▸ Records for the task
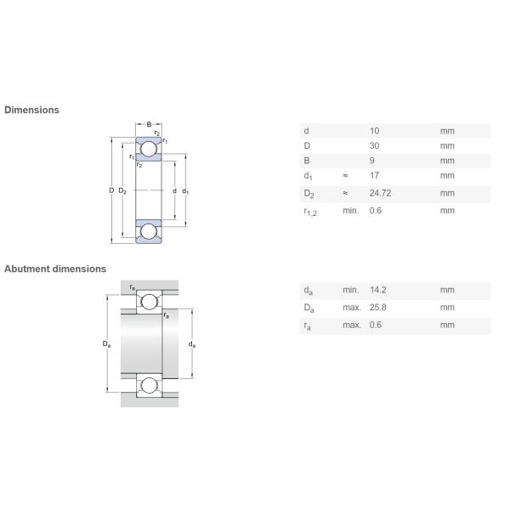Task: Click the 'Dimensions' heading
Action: point(31,110)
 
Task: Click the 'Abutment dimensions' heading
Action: point(55,269)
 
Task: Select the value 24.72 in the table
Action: point(380,193)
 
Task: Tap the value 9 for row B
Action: point(372,161)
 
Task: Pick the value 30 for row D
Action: point(375,145)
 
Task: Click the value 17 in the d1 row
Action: point(375,176)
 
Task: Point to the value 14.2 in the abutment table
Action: point(377,290)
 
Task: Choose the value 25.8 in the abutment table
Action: point(377,307)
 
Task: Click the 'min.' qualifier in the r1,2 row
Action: point(350,210)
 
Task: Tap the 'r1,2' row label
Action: point(309,211)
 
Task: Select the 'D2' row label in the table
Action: point(308,194)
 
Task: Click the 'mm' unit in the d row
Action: point(447,131)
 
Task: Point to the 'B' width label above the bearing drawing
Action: point(149,125)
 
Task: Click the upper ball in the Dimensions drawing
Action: point(149,150)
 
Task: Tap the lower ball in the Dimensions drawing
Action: point(149,230)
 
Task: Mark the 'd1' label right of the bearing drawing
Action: point(185,191)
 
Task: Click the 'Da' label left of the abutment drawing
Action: point(106,344)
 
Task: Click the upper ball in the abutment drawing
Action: point(150,302)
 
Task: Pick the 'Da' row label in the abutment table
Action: point(308,308)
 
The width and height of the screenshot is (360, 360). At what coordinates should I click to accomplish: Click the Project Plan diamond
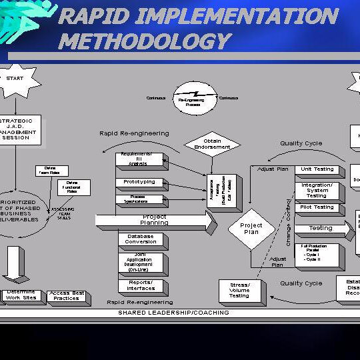(x=251, y=229)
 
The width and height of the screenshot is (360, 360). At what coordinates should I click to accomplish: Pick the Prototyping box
(x=139, y=182)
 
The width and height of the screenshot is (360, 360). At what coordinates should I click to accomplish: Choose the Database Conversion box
(x=140, y=239)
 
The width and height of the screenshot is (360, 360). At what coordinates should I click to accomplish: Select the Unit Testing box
(x=317, y=170)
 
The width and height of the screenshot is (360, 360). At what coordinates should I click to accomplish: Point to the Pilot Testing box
(x=317, y=208)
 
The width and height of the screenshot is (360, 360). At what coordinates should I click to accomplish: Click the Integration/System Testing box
(x=317, y=190)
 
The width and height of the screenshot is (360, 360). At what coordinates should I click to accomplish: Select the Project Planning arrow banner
(x=155, y=220)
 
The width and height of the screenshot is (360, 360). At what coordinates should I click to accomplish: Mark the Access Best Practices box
(x=67, y=296)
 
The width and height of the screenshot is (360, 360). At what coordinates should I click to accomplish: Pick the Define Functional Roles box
(x=73, y=187)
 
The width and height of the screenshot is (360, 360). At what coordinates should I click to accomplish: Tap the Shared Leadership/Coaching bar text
(x=173, y=312)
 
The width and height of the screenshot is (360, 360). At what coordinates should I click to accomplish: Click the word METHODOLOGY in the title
(x=144, y=41)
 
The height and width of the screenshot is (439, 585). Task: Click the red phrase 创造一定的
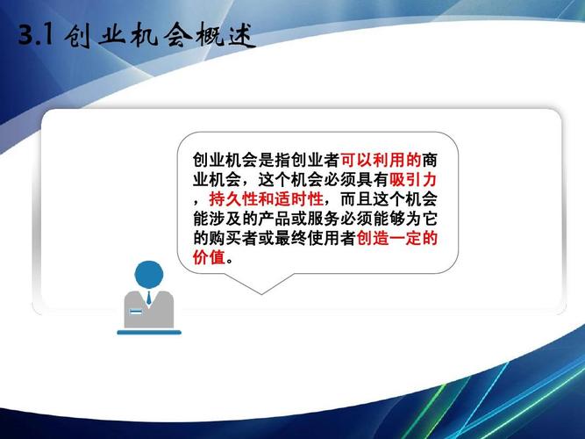pyautogui.click(x=397, y=239)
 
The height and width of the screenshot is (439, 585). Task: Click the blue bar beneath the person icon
pyautogui.click(x=148, y=332)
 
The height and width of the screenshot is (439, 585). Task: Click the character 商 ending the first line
pyautogui.click(x=431, y=161)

▸ Exercise description
Rewrite every line of the records above as a numbered list, skipping the blank lines and leaving out the pictures.

▸ Completed task
1. Task: Click the 'Dimensions' heading
2. Action: point(31,110)
3. Task: Click the 'Abutment dimensions' heading
4. Action: point(55,269)
5. Task: Select the value 24.72 in the table
6. Action: point(380,193)
7. Task: Tap the value 9 for row B
8. Action: point(372,161)
9. Task: Pick the value 30 for row D
10. Action: point(375,145)
11. Task: Click the value 17 in the d1 row
12. Action: point(375,176)
13. Task: Point to the value 14.2 in the abutment table
14. Action: point(377,290)
15. Task: Choose the value 25.8 in the abutment table
16. Action: point(377,307)
17. Task: Click the 'min.' qualifier in the r1,2 row
18. Action: point(350,210)
19. Task: Tap the 'r1,2' row label
20. Action: point(309,211)
21. Task: Select the 'D2' row label in the table
22. Action: point(308,194)
23. Task: Click the 'mm' unit in the d row
24. Action: point(447,131)
25. Task: Point to the 'B' width label above the bearing drawing
26. Action: point(149,125)
27. Task: Click the upper ball in the Dimensions drawing
28. Action: point(149,150)
29. Task: Tap the lower ball in the Dimensions drawing
30. Action: point(149,230)
31. Task: Mark the 'd1' label right of the bearing drawing
32. Action: point(185,191)
33. Task: Click the 'Da' label left of the abutment drawing
34. Action: point(106,344)
35. Task: Click the upper ball in the abutment drawing
36. Action: point(150,302)
37. Task: Pick the 'Da' row label in the abutment table
38. Action: point(308,308)
39. The width and height of the screenshot is (360, 360). At what coordinates should I click to accomplish: Click the Project Plan diamond
40. (x=251, y=229)
41. The width and height of the screenshot is (360, 360). At what coordinates should I click to accomplish: Pick the Prototyping box
42. (x=139, y=182)
43. The width and height of the screenshot is (360, 360). At what coordinates should I click to accomplish: Choose the Database Conversion box
44. (x=140, y=239)
45. The width and height of the screenshot is (360, 360). At what coordinates should I click to accomplish: Select the Unit Testing box
46. (x=317, y=170)
47. The width and height of the screenshot is (360, 360). At what coordinates should I click to accomplish: Point to the Pilot Testing box
48. (x=317, y=208)
49. The width and height of the screenshot is (360, 360). At what coordinates should I click to accomplish: Click the Integration/System Testing box
50. (x=317, y=190)
51. The width and height of the screenshot is (360, 360). At what coordinates should I click to accomplish: Select the Project Planning arrow banner
52. (x=155, y=220)
53. The width and height of the screenshot is (360, 360). At what coordinates should I click to accomplish: Mark the Access Best Practices box
54. (x=67, y=296)
55. The width and height of the screenshot is (360, 360). At what coordinates should I click to accomplish: Pick the Define Functional Roles box
56. (x=73, y=187)
57. The width and height of the screenshot is (360, 360). At what coordinates should I click to accomplish: Tap the Shared Leadership/Coaching bar text
58. (x=173, y=312)
59. The width and height of the screenshot is (360, 360). At what coordinates should I click to accomplish: Click the word METHODOLOGY in the title
60. (x=144, y=41)
61. The height and width of the screenshot is (439, 585). Task: Click the red phrase 创造一定的
62. pyautogui.click(x=397, y=239)
63. The height and width of the screenshot is (439, 585). Task: Click the blue bar beneath the person icon
64. pyautogui.click(x=148, y=332)
65. The height and width of the screenshot is (439, 585). Task: Click the character 商 ending the first line
66. pyautogui.click(x=431, y=161)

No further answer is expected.